E invece no. “Mamma, voglio andare a scuola; perché devo restare a casa?”. All’Enaip di Viale Stelvio la campanella è suonata e le lezioni sono iniziate. Sorprendentemente gli alunni non erano pochi e in diversi son venuti da “lontano”: Davide da Varano Borghi, Alessia da Lonate Pozzolo, Andrea da Turbigo, solo per citarne alcuni e poi altri dalla Valle Olona e ovviamente molti bustocchi. E’ sembrato “normale” presentarsi in una mattina un poco diversa e un tantino più complicata. Forse la scuola dipinta come un supplizio da molti, viene vissuta come un luogo in cui vale la pena andare.
Soltanto la lezione di oggi è stata un po’ diversa. Si sono usate le braccia oltre che il cervello. Qualcuno ha spalato il viale d’accesso , qualcun altro ha sparso il sale nei punti di passaggio e altri hanno “spolverato” via un po’ di manto nevoso dall’edificio scolastico e poi sgomberata la neve all’interno ci si è guardati intorno. La piazza della chiesa di Beata Giuliana, il sagrato e le vie d’accesso erano impraticabili e così… si è deciso di rendere un servizio al quartiere ripulendo il parcheggio e parte dei marciapiedi nei dintorni della scuola.

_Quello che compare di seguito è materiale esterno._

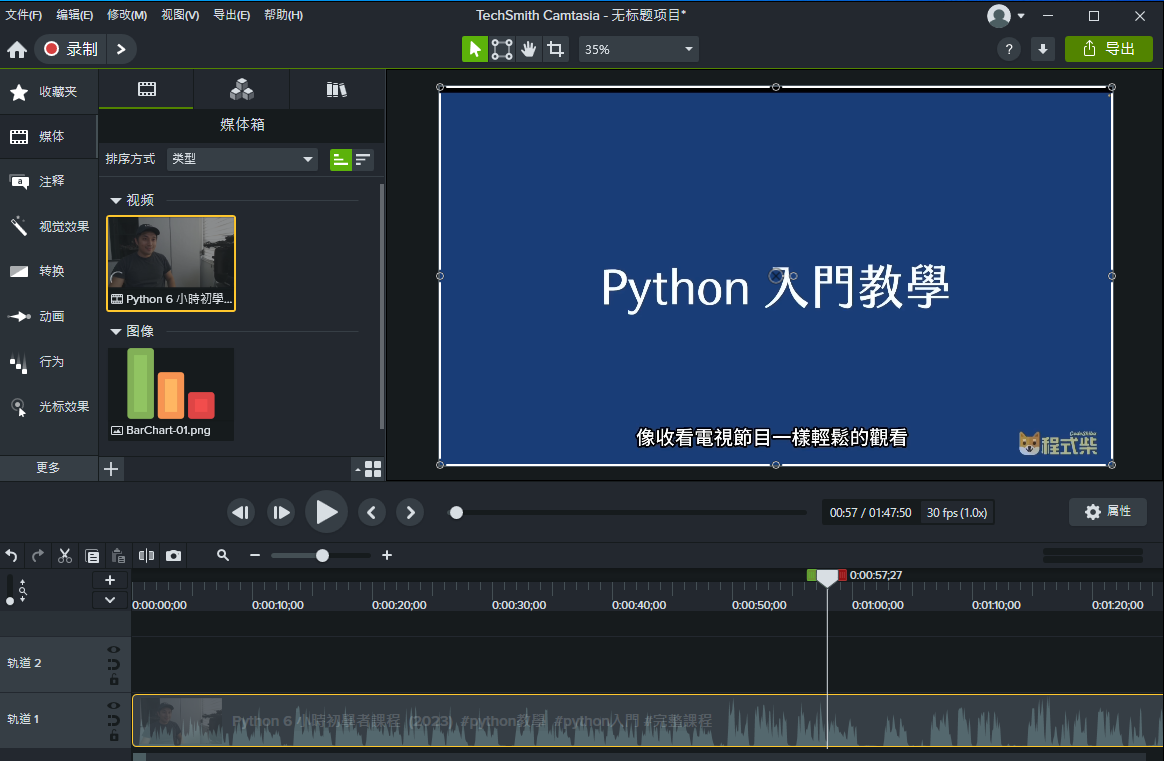
Task: Open the 修改(M) menu
Action: pyautogui.click(x=126, y=15)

Certo, si sarebbe fatta molta meno fatica a starsene accoccolati tra banco e sedia vicino al calorifero, ma serviva imbracciare la pala e così un gruppo di studenti del Corso Operatore agricolo si è “attivato”. Coordinato da alcuni docenti ha reso un servizio del quale sono stati in molti a beneficiare. E il tempo per scherzare e sentirsi “utili” non è certo mancato. Con chi è rimasto nelle aule si è discusso, spiegato, scritto, letto. Certo, a regime ridotto, con qualche accorpamento (anche sui professori nevica…) e molte battute bonarie per chi è rimasto a letto. Ma assolutamente tutto nella più tranquilla normalità. E con un paesaggio mozzafiato alla finestra…
Forse servono anche mattinate come queste per crescere e imparare a darsi da fare. Così non ci si farà spaventare da qualche fiocco quando sarà tempo di lavoro.